About the Chef
Former Executive Chef at BONDST Miami and Chef de Cuisine at Le Cirque in New York City, Andy Choi helms the kitchen at CHERRY as the Executive Chef, bringing years of experience and a dynamic approach to this exclusive kitchen. Chef Choi brings to CHERRY the same innovative approach and classical technique that he has developed through his career working in these illustrious kitchens throughout New York City.
"Fusion" is not always the buzz word you want to hear when talking about chicken wings, but this recipe gives the word a delicious reason to exist. With a sauce made from Korean red pepper paste and bacon drippings, these wings are a "fusion" worth trying.
- 12 chicken wings
- Canola oil for frying
- 1 1/2 Cup rice flour
- 1/2 Cup water
- 2 Tablespoon salt
- 1 Tablespoon ground black pepper
- Andy Choi's Wing Sauce (recipe below)
- Toasted sesame seeds and thinly sliced scallions to garnish Andy Choi's Wing Sauce
- 1 Cup Gochujang (Korean red pepper paste)

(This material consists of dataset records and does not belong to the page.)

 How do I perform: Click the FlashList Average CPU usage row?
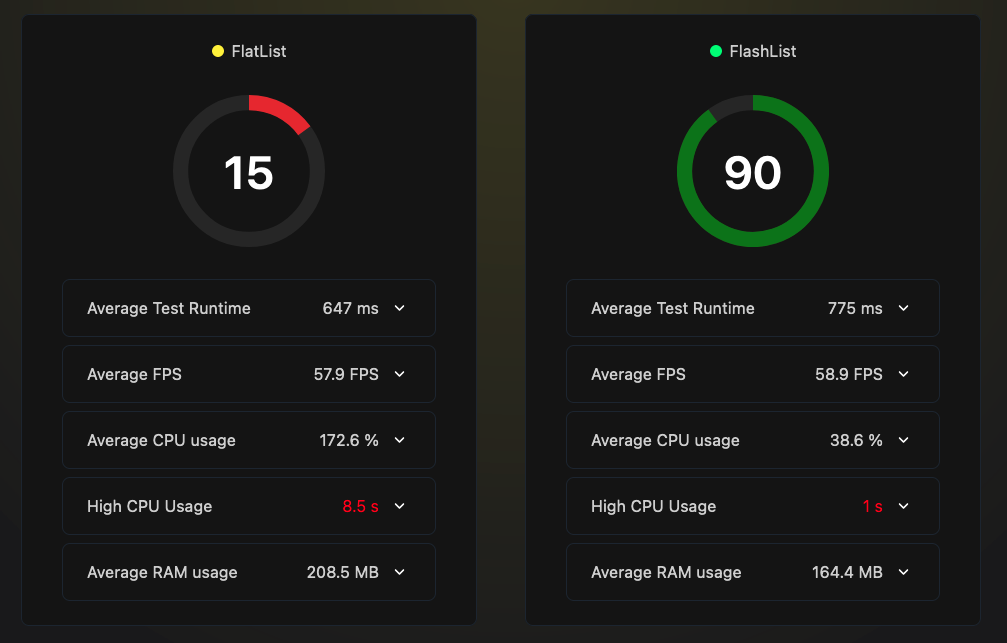point(753,440)
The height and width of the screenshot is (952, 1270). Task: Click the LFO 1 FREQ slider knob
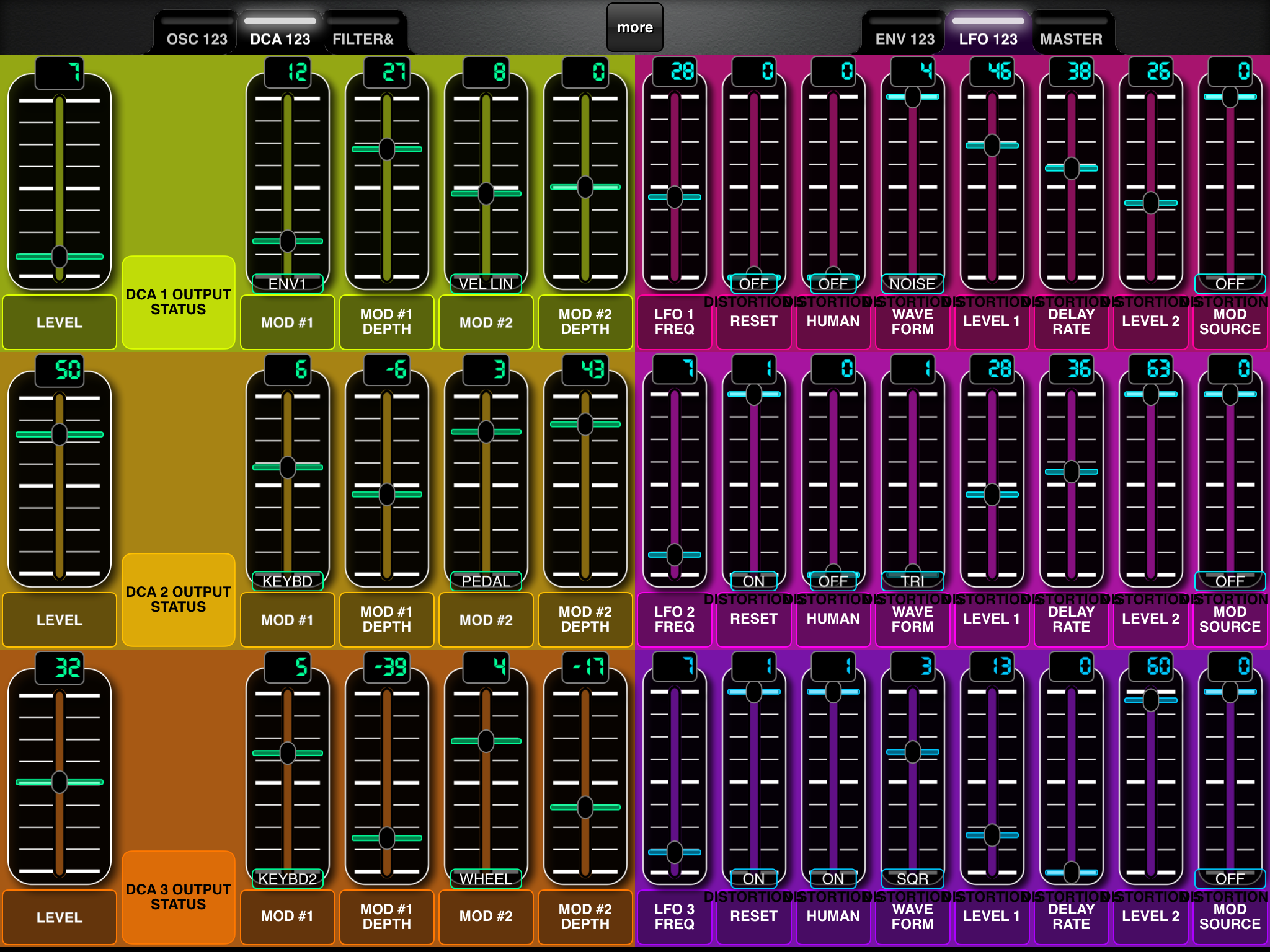[675, 197]
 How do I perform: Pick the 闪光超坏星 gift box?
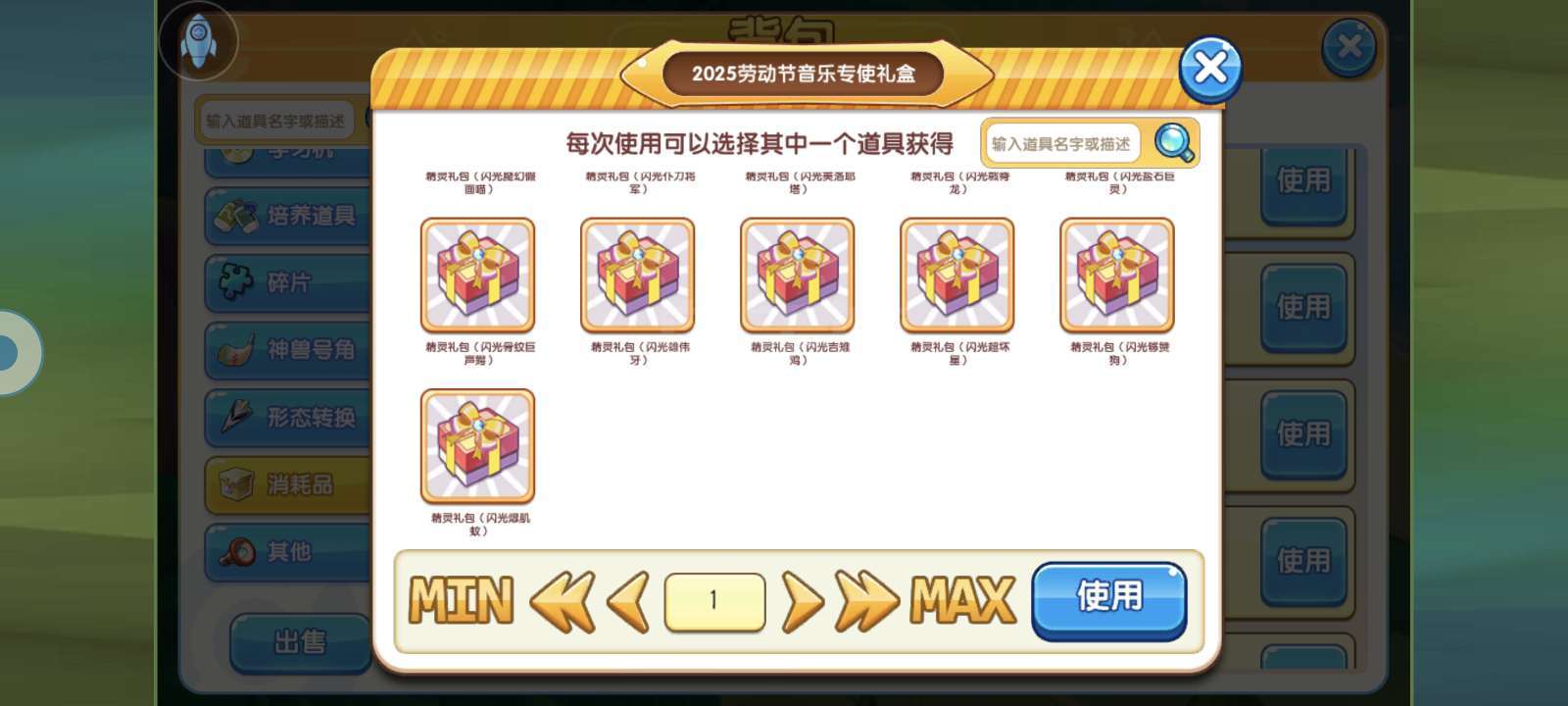click(956, 276)
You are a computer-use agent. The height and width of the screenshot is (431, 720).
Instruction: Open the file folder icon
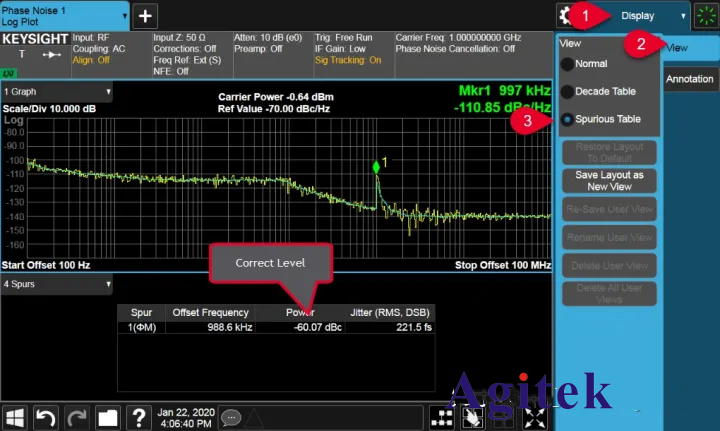[x=107, y=415]
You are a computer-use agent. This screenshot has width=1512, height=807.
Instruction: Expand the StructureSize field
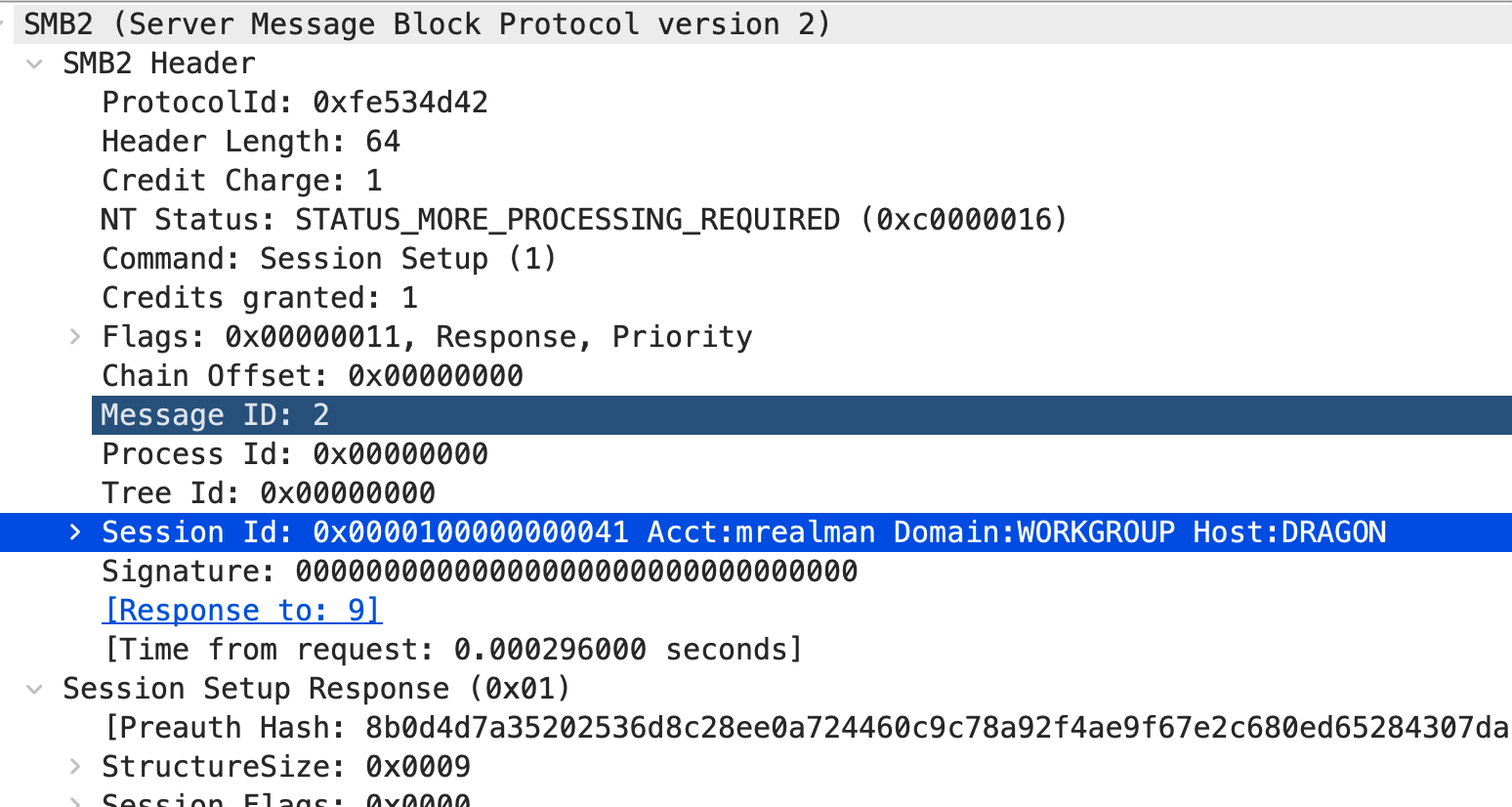(x=75, y=767)
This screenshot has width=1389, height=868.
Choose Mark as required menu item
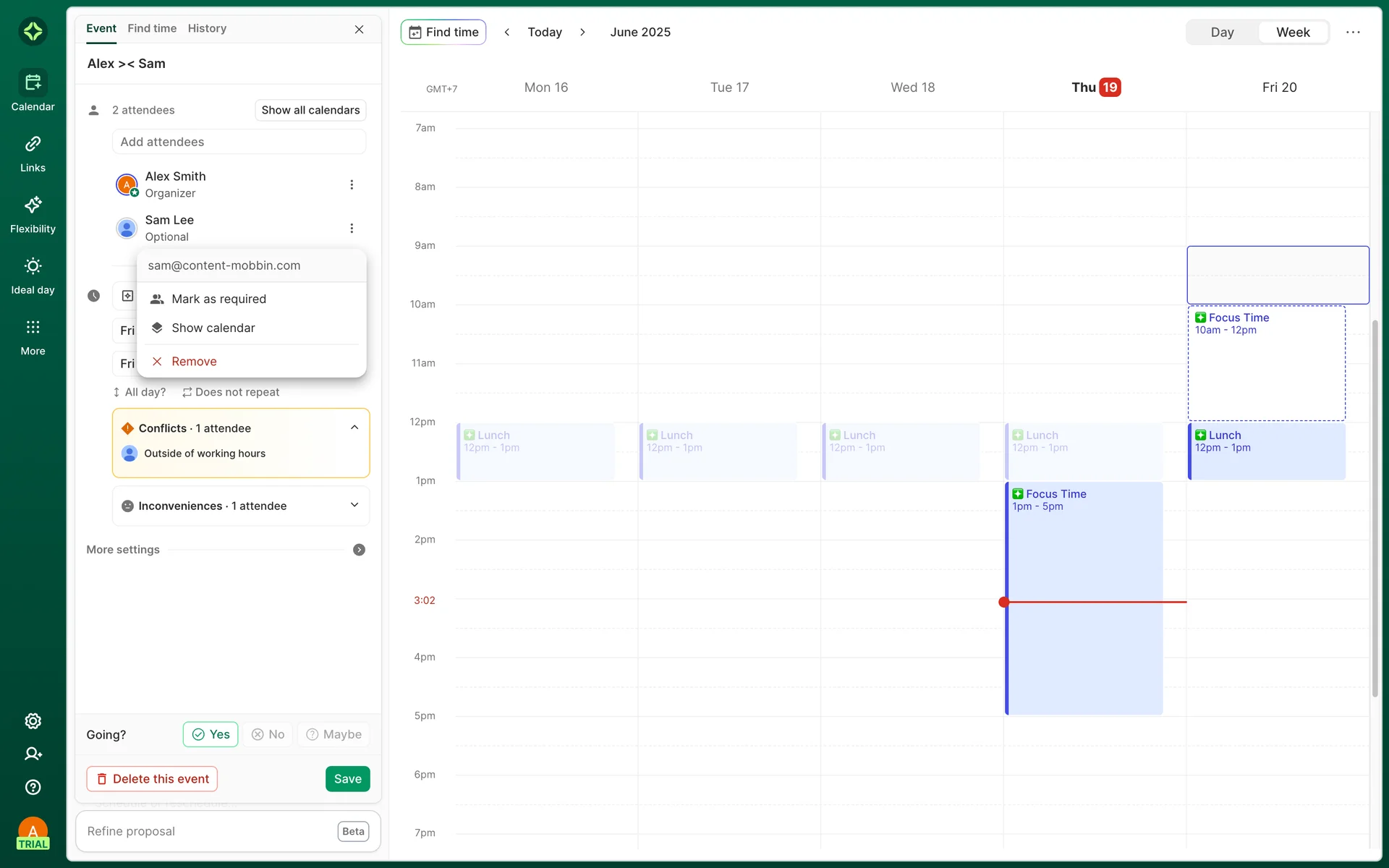[x=218, y=299]
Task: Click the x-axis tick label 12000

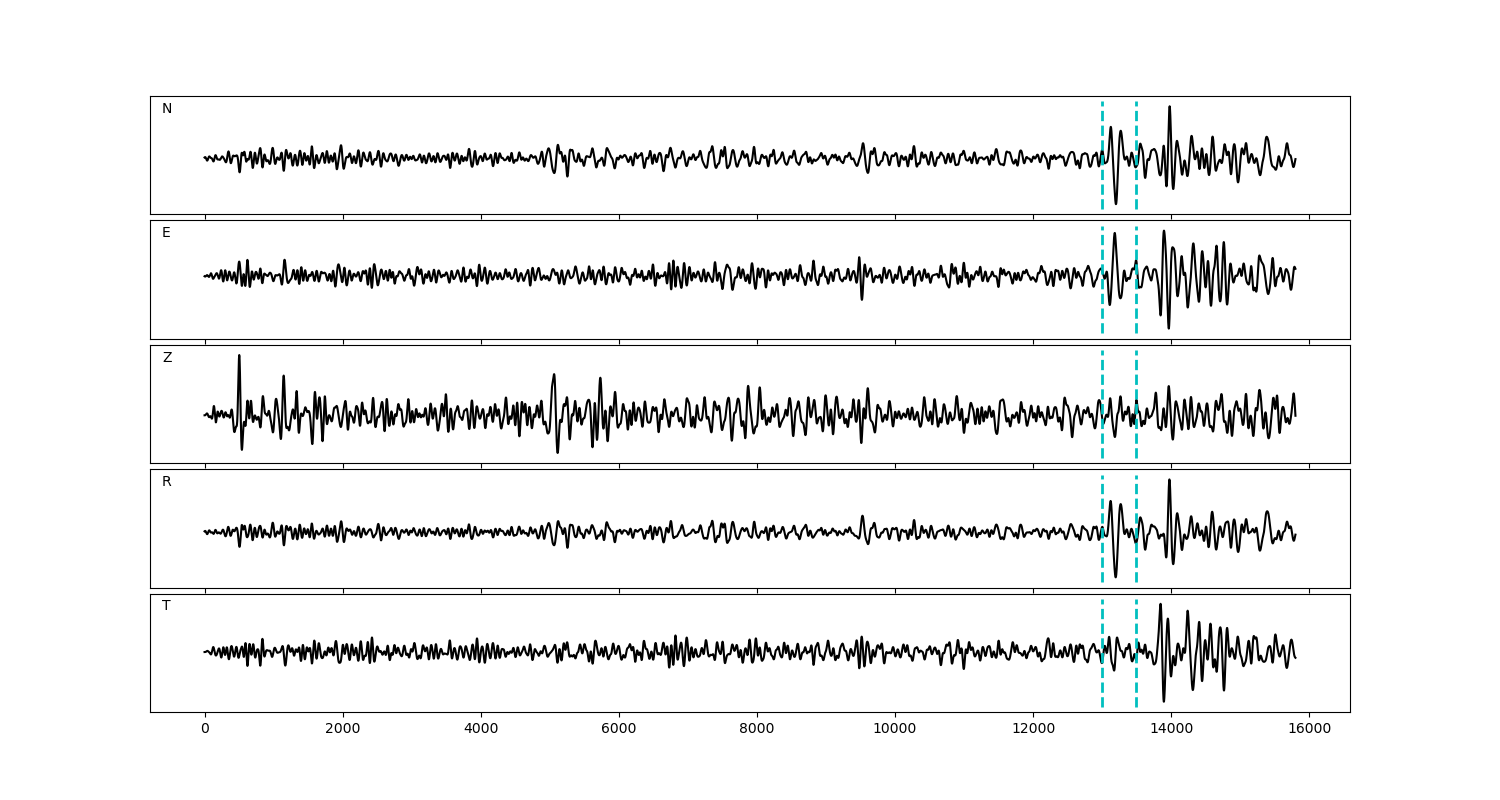Action: point(1033,729)
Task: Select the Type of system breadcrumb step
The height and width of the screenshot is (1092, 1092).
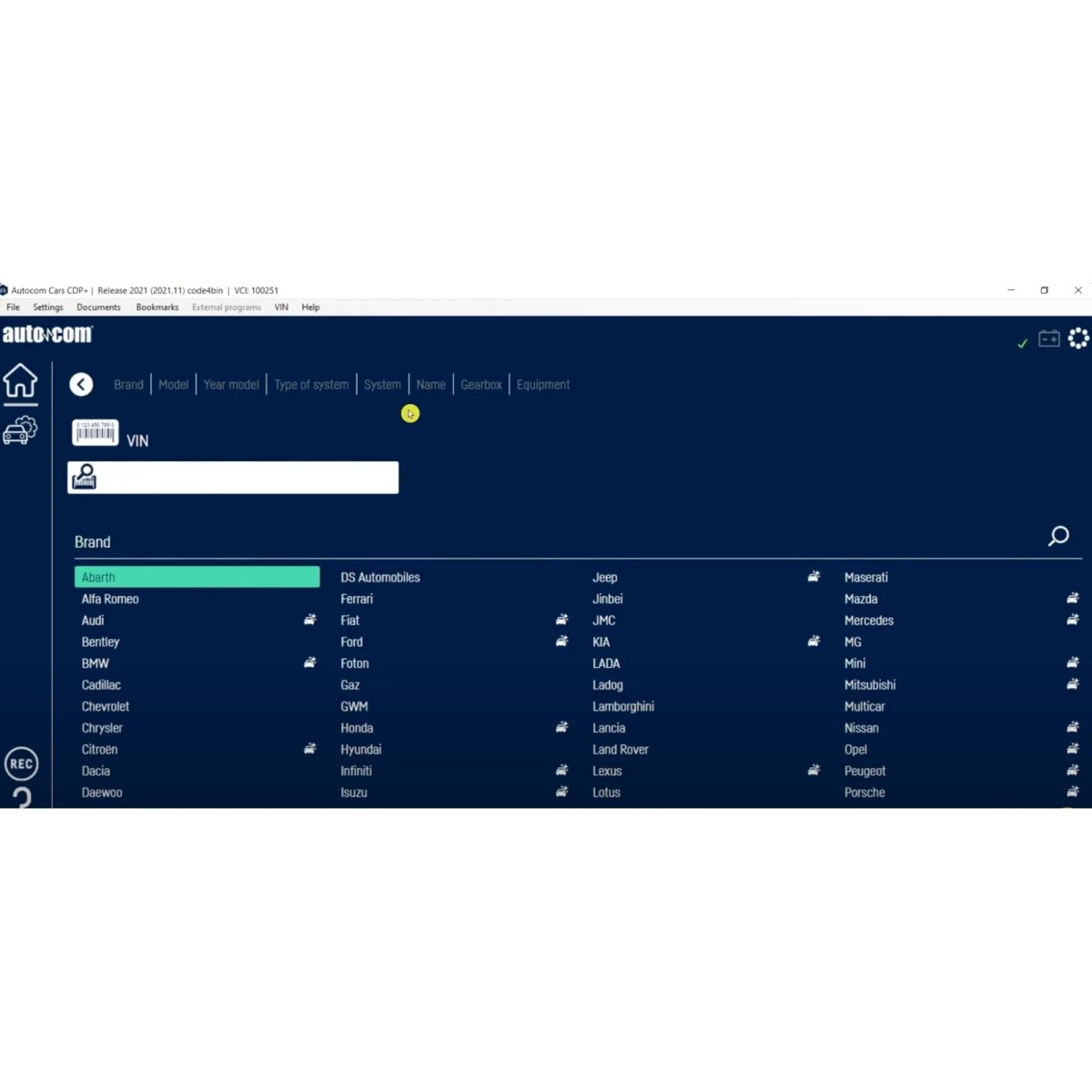Action: pos(311,385)
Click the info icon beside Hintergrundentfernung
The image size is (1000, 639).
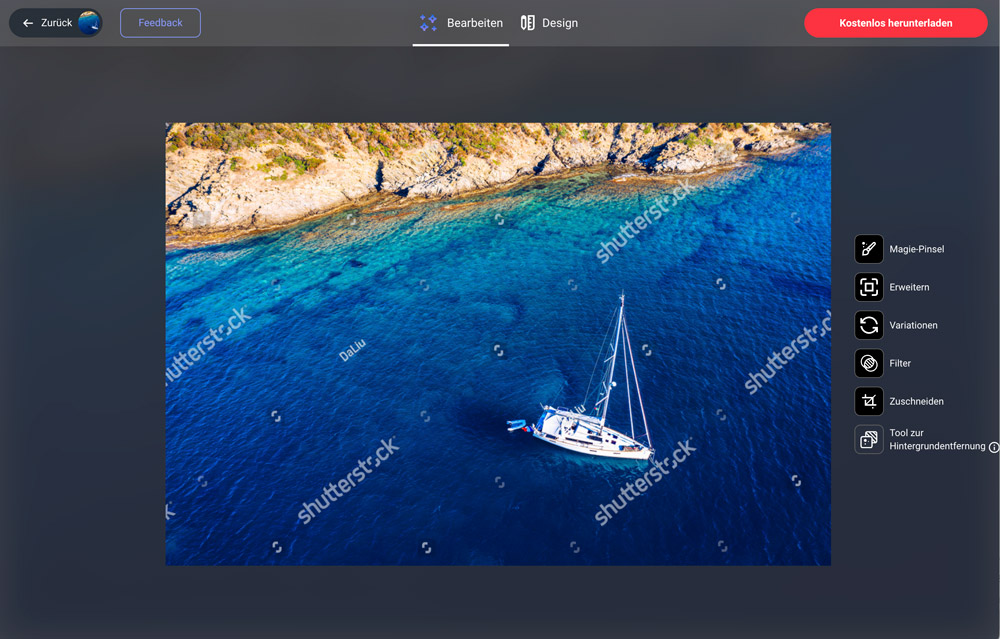point(993,447)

- 1/2 Cup rendered bacon fat or drippings
- 1/2 Cup seasoned rice wine vinegar
- 2 scallions, chopped
- 1/2 Cup water
- 2 Tablespoon sesame oil
Puree all wing sauce ingredients together in a blender until they form a smooth, thick liquid. Heat oil to 300 degrees in a deep, heavy, four-quart pot (test with an oil thermometer). Don't fill pot more than halfway with oil.
Mix water with one cup of rice flour and whisk vigorously. Add salt and pepper and set aside. Take the remaining 1/2 cup of rice flour and coat the chicken wings evenly. Coat wings thoroughly in the water and rice flour mixture. Carefully place wings into the hot oil using metal tongs. Cook for 8-10 minutes, stirring occasionally. Remove wings and drain on a cooking rack over paper towels and let sit for 1 hour.
Increase oil heat to 350 degrees. Re-coat the chicken wings in flour and water mixture and fry for 5 minutes until super crispy. Put wings into a large mixing bowl and toss with one cup of sauce. Sprinkle with sesame seeds and sliced scallion to garnish.